Promediando el siglo comenzó a asimilarse un cambio cultural —la modernidad— de raigambre noreuropea, que introdujo nuevos rituales navideños que se asumieron con rapidez, primero en la élite y después en otros sectores sociales: el mito de Santa Claus (Viejo Pascuero), el villancico “Noche de paz” y tiendas con vitrinas que iluminaban juguetes y productos importados. La festividad fue adoptando un carácter más privado, familiar, adornándose las casas con el pino de pascua, guirnaldas, más el pesebre en alguna parte. Esta modalidad se elevó a la décima potencia con el correr del siglo XX, máxime cuando pasó a predominar el modelo estadounidense (1920), que se apropió de Santa Claus (vestido de rojo, corpulento y de barba blanca montado sobre un trineo) y el pino decorado a full, que pasaron a ser el corazón de la festividad; el comercio, y más tarde las grandes tiendas, invitan a “vivir la magia de la navidad”; el culto al pesebre fue decreciendo en el espacio público y domicilios.

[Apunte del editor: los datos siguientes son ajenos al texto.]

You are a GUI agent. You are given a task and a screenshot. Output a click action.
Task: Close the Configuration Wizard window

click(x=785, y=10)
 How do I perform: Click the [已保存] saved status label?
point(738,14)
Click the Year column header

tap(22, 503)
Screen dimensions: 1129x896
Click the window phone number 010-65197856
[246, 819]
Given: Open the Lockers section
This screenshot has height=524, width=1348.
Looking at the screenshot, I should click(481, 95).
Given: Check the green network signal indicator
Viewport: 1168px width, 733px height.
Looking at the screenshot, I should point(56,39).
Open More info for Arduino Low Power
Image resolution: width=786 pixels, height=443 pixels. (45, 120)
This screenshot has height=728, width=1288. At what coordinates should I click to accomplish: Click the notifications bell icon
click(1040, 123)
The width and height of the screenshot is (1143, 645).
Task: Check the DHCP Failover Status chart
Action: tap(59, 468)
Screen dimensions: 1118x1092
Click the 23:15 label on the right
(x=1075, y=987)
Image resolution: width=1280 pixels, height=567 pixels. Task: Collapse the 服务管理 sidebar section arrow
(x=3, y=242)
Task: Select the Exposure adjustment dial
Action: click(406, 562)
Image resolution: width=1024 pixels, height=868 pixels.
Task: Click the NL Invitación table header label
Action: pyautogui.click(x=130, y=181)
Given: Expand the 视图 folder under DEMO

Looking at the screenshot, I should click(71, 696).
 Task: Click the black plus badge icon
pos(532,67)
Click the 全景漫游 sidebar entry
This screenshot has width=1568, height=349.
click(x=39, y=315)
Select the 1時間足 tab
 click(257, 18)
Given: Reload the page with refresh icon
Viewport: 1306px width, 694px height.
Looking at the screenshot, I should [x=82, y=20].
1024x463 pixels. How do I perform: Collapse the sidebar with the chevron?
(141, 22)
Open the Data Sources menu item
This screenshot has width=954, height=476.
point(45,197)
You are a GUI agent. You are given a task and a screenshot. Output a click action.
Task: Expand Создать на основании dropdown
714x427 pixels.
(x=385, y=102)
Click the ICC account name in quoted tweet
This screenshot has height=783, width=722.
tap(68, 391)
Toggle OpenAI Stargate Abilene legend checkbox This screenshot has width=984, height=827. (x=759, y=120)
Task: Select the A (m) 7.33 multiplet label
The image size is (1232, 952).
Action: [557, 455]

No repruebo nada. Los niños y la gente lo disfrutan, es momento familiar de amistad, hay alegría y afecto. Pero la modernidad “licuada” o el relativismo, individualismo, agnosticismo, consumismo reinantes, han transformado su sentido. El auténtico es más relevante, responde a un hecho histórico trascendente, no es solo un cuento bonito. José y María se prepararon para recibir al niño que pataleaba en su vientre, eran familia y nadie más lo recibiría y cuidaría. De Nazaret se trasladaron a Belén y la preocupación de José fue encontrar un albergue y solo dispuso de una gruta al borde del camino, donde se guardaba ganado, con paja en el piso y quizás había un burro y una vaca, distinto al pesebre que hemos supuesto. Los evangelistas no comentan si hubo más gente en el parto; dicen: María dio a luz, envolvió en pañales a la criatura y la acostó. Todo fue muy sencillo. Sabían de quién se trataba, lo contemplaban maravillados, pero no entendían mucho. La tradición esperaba un Mesías llegando con solemnidad. Cierto, es un misterio, porque fue Dios que se hacía hombre y niño, como persona alcanzable, para que la humanidad pudiera acogerlo, amarlo. En silencio, María y José pudieron comprender su grandeza…Y 30 años después, aparecería como Jesús explicando quién era su Padre y cuál el camino para conocer su Reino. El nacimiento fue real, creíble, y creyendo, se puede entender todo el misterio en torno a Jesús.